Add your description here
Project description
Mimic-Kit
中文文档 | English
Mimic-Kit is a black-box knowledge distillation scaffolding that helps you distill capabilities from powerful teacher models into smaller, more efficient student models.
Features
- 🤖 Teacher Model Generation: Use OpenAI API (or compatible APIs) to generate high-quality training data
- 🚀 Efficient Training: Built on ms-swift for streamlined model training
- 🧩 Flexible Tuning: Support both LoRA (parameter-efficient) and full fine-tuning
- ⚡ Performance Optimized: Integrated with DeepSpeed and Liger Kernel for accelerated training
- 💾 Smart Caching: Automatically cache API responses to save costs
- 📊 Multiple Data Formats: Support both chat and text completion formats
Quick Start
1. Installation
Option 1: Install from PyPI (Recommended)
pip install mimic-kit
Option 2: Install from source
# Clone the repository
git clone https://github.com/ECNU-innoSpark/EduRmDistill
cd mimic-kit
# Install dependencies using UV
uv sync
# Or with dev dependencies
uv sync --group dev
2. Initialize Configuration
uv run mimic init
This creates a config.yaml template.
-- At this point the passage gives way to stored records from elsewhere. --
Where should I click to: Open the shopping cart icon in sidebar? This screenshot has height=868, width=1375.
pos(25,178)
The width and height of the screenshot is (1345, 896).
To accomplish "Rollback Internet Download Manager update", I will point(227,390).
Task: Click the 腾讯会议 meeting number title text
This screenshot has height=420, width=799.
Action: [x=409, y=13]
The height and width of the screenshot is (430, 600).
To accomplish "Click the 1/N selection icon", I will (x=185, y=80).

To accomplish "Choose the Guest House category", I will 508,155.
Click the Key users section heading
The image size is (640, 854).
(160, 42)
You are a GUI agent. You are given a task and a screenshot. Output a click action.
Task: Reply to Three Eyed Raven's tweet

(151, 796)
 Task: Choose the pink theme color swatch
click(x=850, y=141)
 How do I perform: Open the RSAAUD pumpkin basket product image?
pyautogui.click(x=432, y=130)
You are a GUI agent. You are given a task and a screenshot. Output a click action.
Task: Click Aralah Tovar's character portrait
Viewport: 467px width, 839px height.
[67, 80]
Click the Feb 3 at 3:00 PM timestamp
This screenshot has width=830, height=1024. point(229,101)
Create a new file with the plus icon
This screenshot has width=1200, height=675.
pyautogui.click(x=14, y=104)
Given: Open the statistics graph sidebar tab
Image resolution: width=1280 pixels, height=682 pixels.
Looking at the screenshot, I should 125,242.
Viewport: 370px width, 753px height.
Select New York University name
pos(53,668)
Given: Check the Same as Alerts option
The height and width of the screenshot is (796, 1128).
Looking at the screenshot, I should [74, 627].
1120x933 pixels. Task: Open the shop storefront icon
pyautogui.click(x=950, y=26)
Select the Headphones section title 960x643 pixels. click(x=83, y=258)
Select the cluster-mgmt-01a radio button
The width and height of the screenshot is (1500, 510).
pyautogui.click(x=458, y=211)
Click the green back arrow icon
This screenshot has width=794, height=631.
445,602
Edit it to configure your teacher model, student model, and training parameters.
3. Prepare Your Data
Create a JSONL file with your prompts. Supports two formats:
Chat Format:
{"messages": [{"role": "user", "content": "Explain Python decorators"}]}
{"messages": [{"role": "user", "content": "How to reverse a linked list?"}]}
Text Completion Format:
{"text": "Python decorators are a powerful feature..."}
{"text": "To reverse a linked list, you need to..."}
4. Generate Training Data
uv run mimic generate
This sends your prompts to the teacher model and saves the generated responses as training data.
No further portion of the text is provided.